*Exercise instructions:* Rewrite the entries below, replacing "heart" with "star" and keeping everything else the same. Omit the pictures from your answer.

** start of Dataset content **

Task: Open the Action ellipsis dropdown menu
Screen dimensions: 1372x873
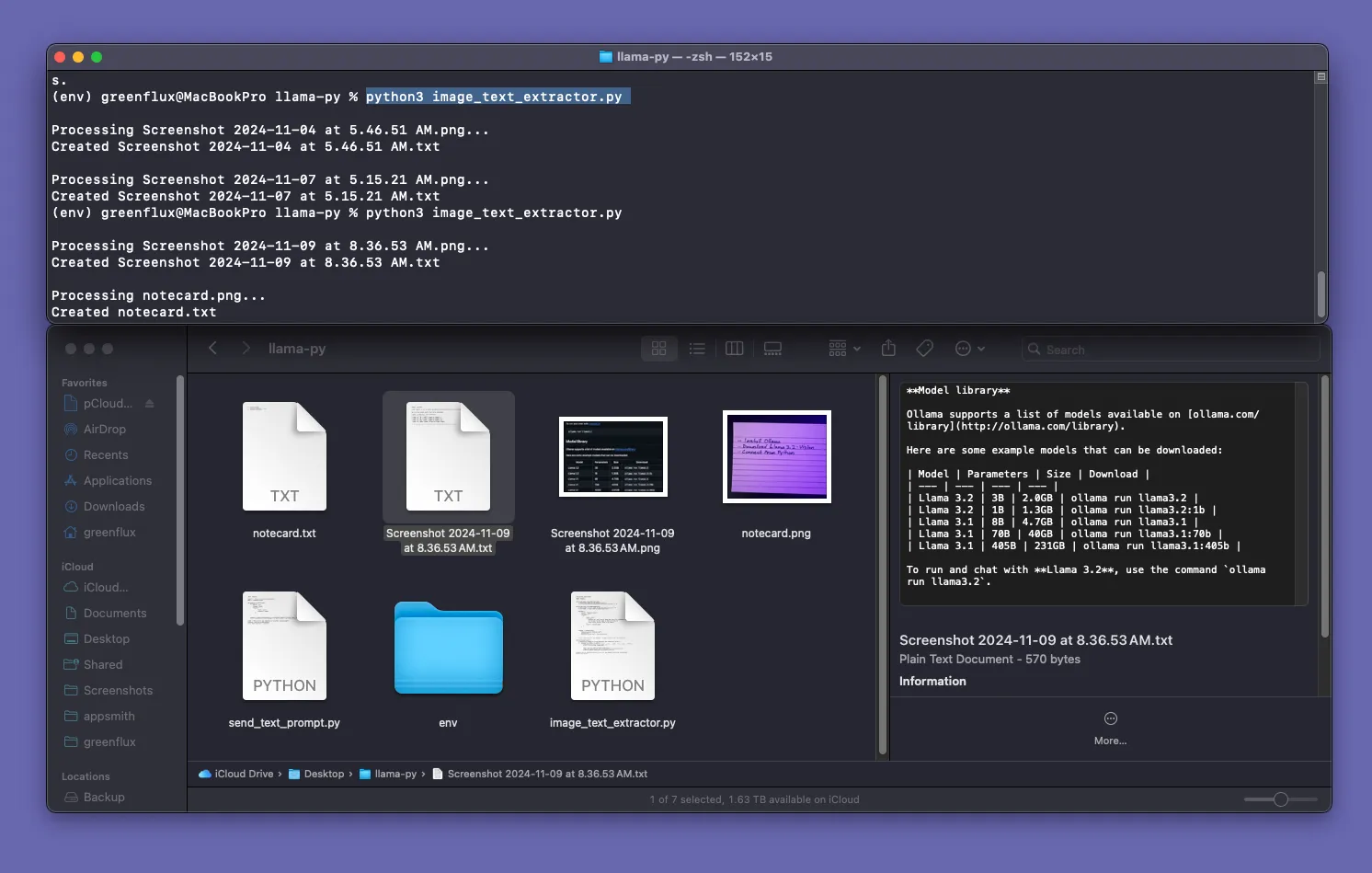Action: pyautogui.click(x=969, y=349)
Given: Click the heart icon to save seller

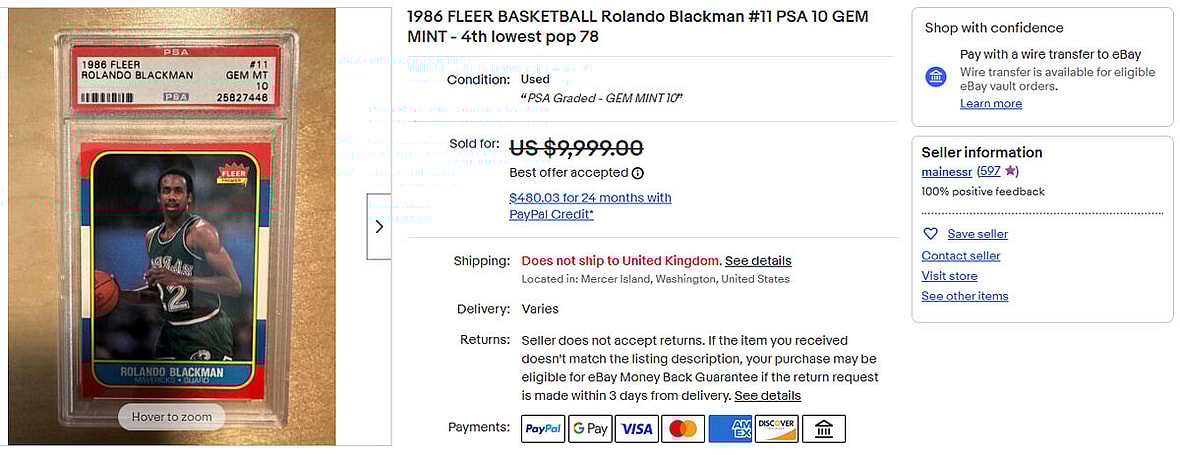Looking at the screenshot, I should (x=930, y=234).
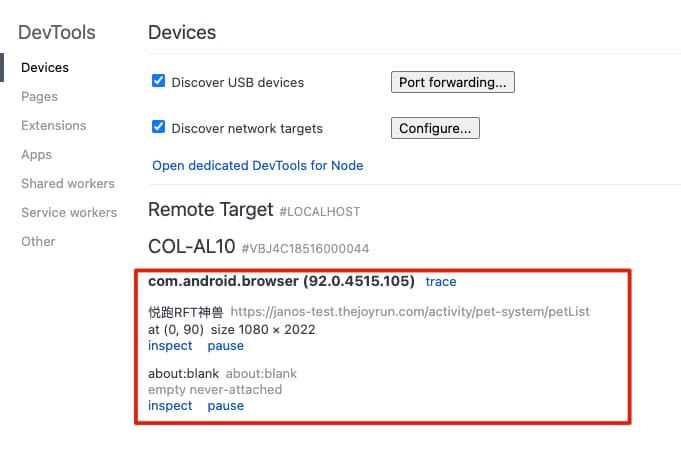
Task: Pause the about:blank page
Action: point(225,406)
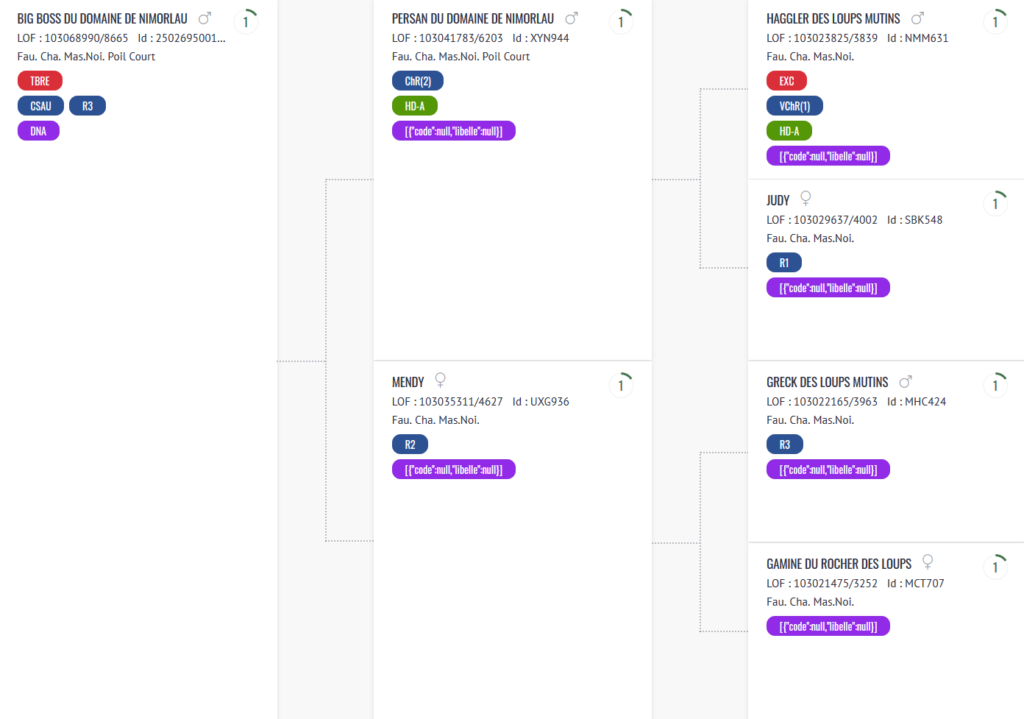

** end of Dataset content **

*In response:*
Task: Open the Action ellipsis dropdown menu
Screen dimensions: 1372x873
Action: pyautogui.click(x=969, y=349)
Given: Click the star icon to save seller

Looking at the screenshot, I should (x=930, y=234).
Task: Pause the about:blank page
Action: point(225,406)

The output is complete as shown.